Graduate Student Scholarship 2012/13 – 'Territories of Life and Death on a Colombian Frontier'

Here the winner of the 2012/13 Graduate Student Scholarship, Teo Ballvé (Department of Geography, University of California Berkeley), discusses his doctoral research ‘Territories of Life and Death on a Colombian Frontier’. The Scholarship has been offered since 2000 and provides funds for doctoral students to attend an international conference and cover additional research expenses.

Teo attended the Latin American Studies Association (LASA) meeting in San Francisco, 23-26 May 2012, chairing a session entitled ‘Contando lo narco: Research, methods, and narratives of narco-fueled violence‘ bringing together an international cast of scholars from literary criticism, geography, anthropology, cultural studies, and journalism to explore the violent explosion of Latin America’s drug wars in recent years. He will also be making trips to Washington, DC (where he plans to interview officials from the DEA and the Office of Foreign Assets Control) and New York (to conduct interviews with two key extradited paramilitary commanders, who are in jail facing drug-related charges).

There will be an open access essay summarising ‘Territories of Life and Death on a Colombian Frontier’ in the first issue of Antipode next year (available now online).

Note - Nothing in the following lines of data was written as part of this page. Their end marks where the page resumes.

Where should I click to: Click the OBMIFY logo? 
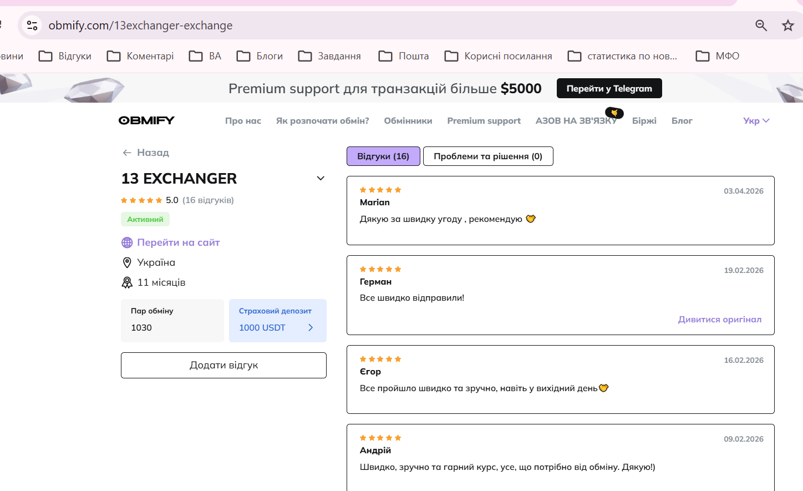tap(146, 120)
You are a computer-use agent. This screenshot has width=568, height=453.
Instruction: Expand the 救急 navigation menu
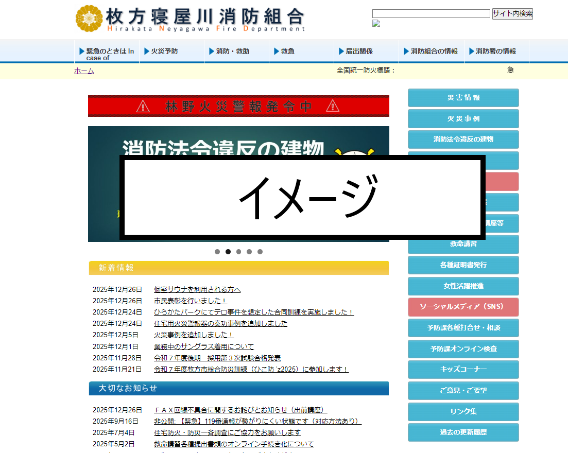click(287, 51)
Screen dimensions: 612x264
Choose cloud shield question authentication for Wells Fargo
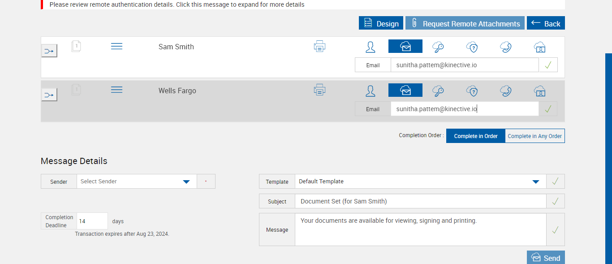(472, 91)
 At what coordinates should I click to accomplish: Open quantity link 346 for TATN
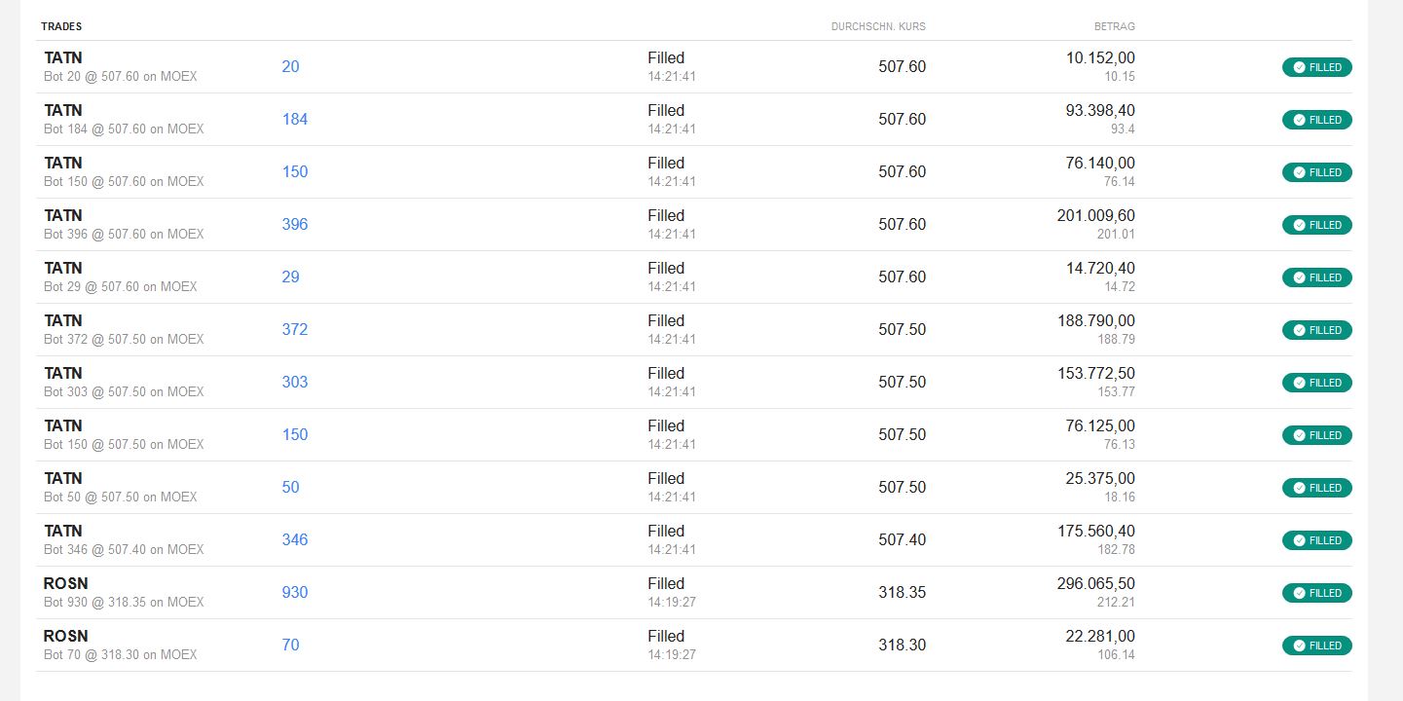(294, 540)
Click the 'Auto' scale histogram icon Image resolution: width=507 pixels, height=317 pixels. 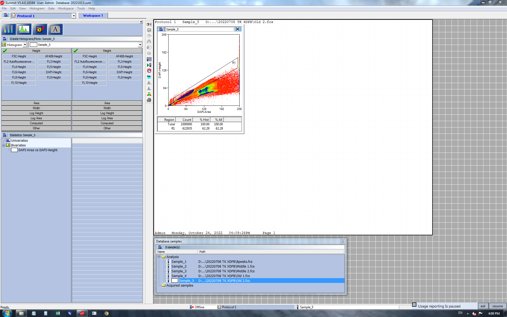(149, 77)
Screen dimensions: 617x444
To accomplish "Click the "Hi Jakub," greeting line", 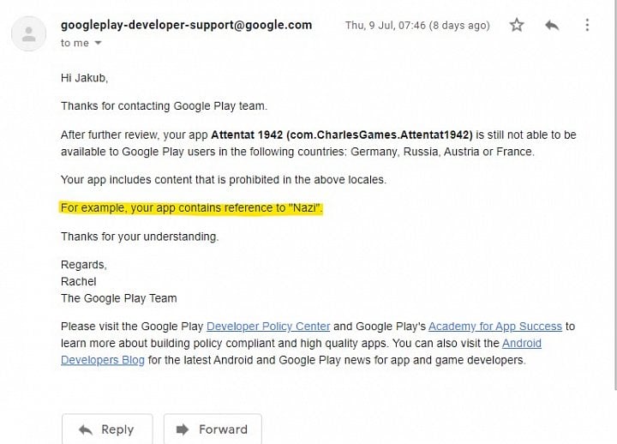I will (86, 78).
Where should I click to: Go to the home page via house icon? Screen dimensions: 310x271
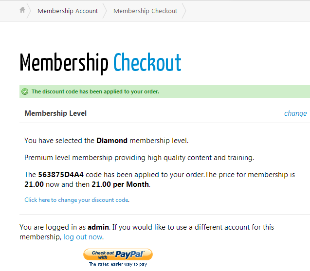22,10
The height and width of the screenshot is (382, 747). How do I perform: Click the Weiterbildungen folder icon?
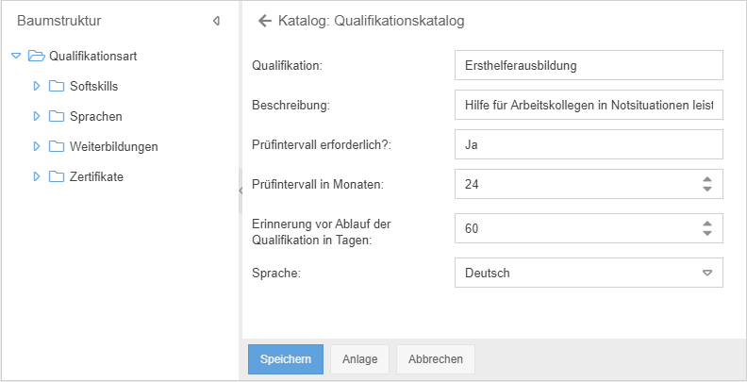click(x=57, y=146)
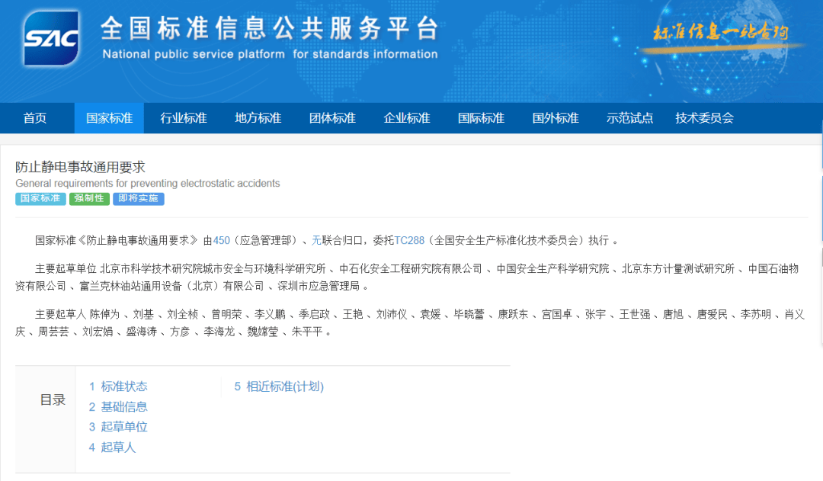Screen dimensions: 823x481
Task: Select 示范试点 in navigation bar
Action: coord(629,118)
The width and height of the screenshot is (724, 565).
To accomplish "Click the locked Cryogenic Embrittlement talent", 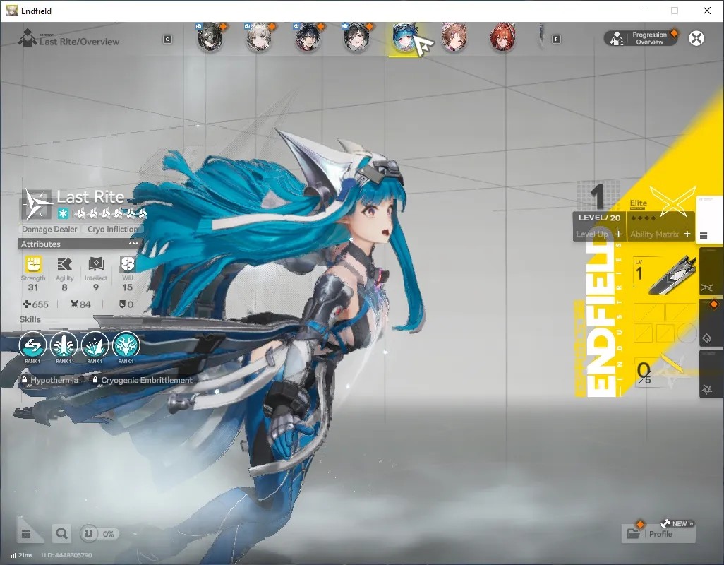I will [x=143, y=380].
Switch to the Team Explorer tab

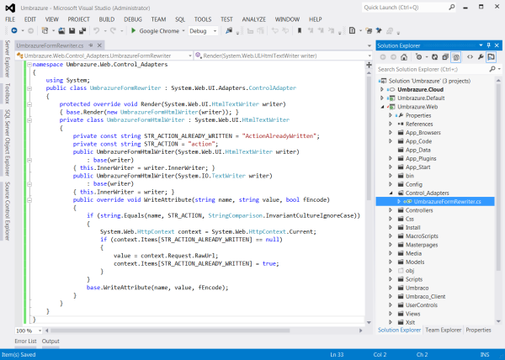click(443, 330)
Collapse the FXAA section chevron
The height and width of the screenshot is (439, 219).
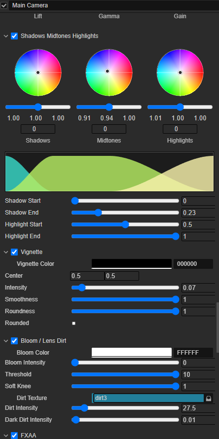coord(5,436)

Sorry, the video: http://www.youtube.com/watch?v=9ChdRWJkF4o is not available.

Comments

  1. Antipode Editorial Office Post author

    Be sure to check out Teo’s paper in Environment and Planning D: Society and Space (requires subscription):
    Everyday state formation: Territory, decentralization, and the narco landgrab in Colombia
    Abstract: Since the 1980s rural Colombia has been torn asunder by the deadly conflation of political violence and the cocaine boom, fueling the displacement of four million campesinos. The northwest frontier region surrounding the Gulf of Urabá has been an unruly epicenter for this mass of dispossessed humanity, mainly displaced by paramilitaries. As an outgrowth of a complex alliance between narcos (drug traffickers) and agrarian elites, paramilitary groups simultaneously act as drug-trafficking private militias and counterinsurgent battalions, while using land appropriation and agribusiness as favored conduits for money laundering and illicit profit. Drawing on investigative ethnographic fieldwork into these dynamics in Urabá, this paper shows how state formation in Urabá is produced through the convergence of narco-paramilitary strategies, counterinsurgency, and government reforms aimed at territorial restructuring through decentralization. Relying on the conceptual cues offered by Lefebvre and Gramsci on state, space, and hegemony, I argue that Urabá’s narco-driven economies of violence are not somehow anathema to projects of modern liberal statehood—usually associated with tropes of ‘institution building’ and ‘good governance’—but deeply tied to initiatives aimed at making spaces governable, expanding global trade, and attracting capital.
    Keywords: Colombia, territory, decentralization, paramilitaries, violence, state, Lefebvre
    Thanks to Stuart Elden for the link.